(Problem requirements) Go through the listing and return every line with "header" in it.

(Recorded information)
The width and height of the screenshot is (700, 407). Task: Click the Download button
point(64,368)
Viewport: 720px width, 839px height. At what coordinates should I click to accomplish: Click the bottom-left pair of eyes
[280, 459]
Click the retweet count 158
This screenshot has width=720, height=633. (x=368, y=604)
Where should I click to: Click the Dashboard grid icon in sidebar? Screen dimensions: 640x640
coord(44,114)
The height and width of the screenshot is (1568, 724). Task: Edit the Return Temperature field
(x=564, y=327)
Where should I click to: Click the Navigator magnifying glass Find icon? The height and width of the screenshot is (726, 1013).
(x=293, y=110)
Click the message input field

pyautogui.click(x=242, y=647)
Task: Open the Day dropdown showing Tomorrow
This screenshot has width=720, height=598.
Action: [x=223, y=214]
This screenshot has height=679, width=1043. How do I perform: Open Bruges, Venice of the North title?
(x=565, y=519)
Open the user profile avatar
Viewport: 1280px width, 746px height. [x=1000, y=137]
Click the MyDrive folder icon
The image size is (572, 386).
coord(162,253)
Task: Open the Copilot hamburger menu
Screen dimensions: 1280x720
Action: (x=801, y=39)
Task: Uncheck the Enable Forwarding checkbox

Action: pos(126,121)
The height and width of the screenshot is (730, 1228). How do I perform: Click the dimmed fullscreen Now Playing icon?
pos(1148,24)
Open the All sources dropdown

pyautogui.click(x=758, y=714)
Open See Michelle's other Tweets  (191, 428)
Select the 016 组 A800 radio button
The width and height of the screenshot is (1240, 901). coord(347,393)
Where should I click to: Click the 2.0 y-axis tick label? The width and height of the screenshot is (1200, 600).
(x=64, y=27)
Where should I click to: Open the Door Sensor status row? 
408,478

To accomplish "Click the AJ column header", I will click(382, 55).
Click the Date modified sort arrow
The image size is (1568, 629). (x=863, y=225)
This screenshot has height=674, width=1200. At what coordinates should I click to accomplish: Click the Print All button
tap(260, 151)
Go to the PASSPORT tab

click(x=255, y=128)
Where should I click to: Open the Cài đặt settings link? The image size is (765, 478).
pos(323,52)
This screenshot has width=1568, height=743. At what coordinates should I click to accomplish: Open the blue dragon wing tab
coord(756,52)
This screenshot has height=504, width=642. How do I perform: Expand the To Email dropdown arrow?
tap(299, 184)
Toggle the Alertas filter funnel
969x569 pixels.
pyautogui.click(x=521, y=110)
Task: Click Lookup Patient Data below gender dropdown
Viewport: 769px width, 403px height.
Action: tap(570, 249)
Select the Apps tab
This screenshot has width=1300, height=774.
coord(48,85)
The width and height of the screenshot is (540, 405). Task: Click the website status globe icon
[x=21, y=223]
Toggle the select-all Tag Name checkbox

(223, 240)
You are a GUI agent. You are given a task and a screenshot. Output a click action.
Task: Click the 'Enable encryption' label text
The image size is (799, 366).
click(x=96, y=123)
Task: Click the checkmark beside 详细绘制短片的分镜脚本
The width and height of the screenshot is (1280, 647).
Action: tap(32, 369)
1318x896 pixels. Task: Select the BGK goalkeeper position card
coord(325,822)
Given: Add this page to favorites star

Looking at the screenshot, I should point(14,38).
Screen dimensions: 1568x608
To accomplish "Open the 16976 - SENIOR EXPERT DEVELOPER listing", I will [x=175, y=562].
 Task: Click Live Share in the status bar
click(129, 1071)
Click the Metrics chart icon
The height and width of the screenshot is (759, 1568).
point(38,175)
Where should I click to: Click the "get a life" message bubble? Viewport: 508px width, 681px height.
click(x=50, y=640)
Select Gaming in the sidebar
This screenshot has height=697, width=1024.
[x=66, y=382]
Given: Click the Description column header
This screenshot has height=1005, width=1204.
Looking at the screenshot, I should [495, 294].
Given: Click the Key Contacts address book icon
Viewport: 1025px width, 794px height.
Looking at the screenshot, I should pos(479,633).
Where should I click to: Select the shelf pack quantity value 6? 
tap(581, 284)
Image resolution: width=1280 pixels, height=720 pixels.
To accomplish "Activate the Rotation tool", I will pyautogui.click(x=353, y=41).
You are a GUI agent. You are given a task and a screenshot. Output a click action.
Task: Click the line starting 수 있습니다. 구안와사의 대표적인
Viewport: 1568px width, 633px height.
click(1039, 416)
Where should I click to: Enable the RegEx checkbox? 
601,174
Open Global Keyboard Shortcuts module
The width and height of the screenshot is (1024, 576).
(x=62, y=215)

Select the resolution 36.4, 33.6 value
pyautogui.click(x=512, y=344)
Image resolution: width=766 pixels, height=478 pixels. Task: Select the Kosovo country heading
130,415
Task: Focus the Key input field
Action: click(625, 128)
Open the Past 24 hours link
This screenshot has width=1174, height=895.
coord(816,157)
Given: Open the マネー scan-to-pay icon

(Solution)
To accomplish "Click the AJ column header", I will click(382, 55).
Given: Click the Description column header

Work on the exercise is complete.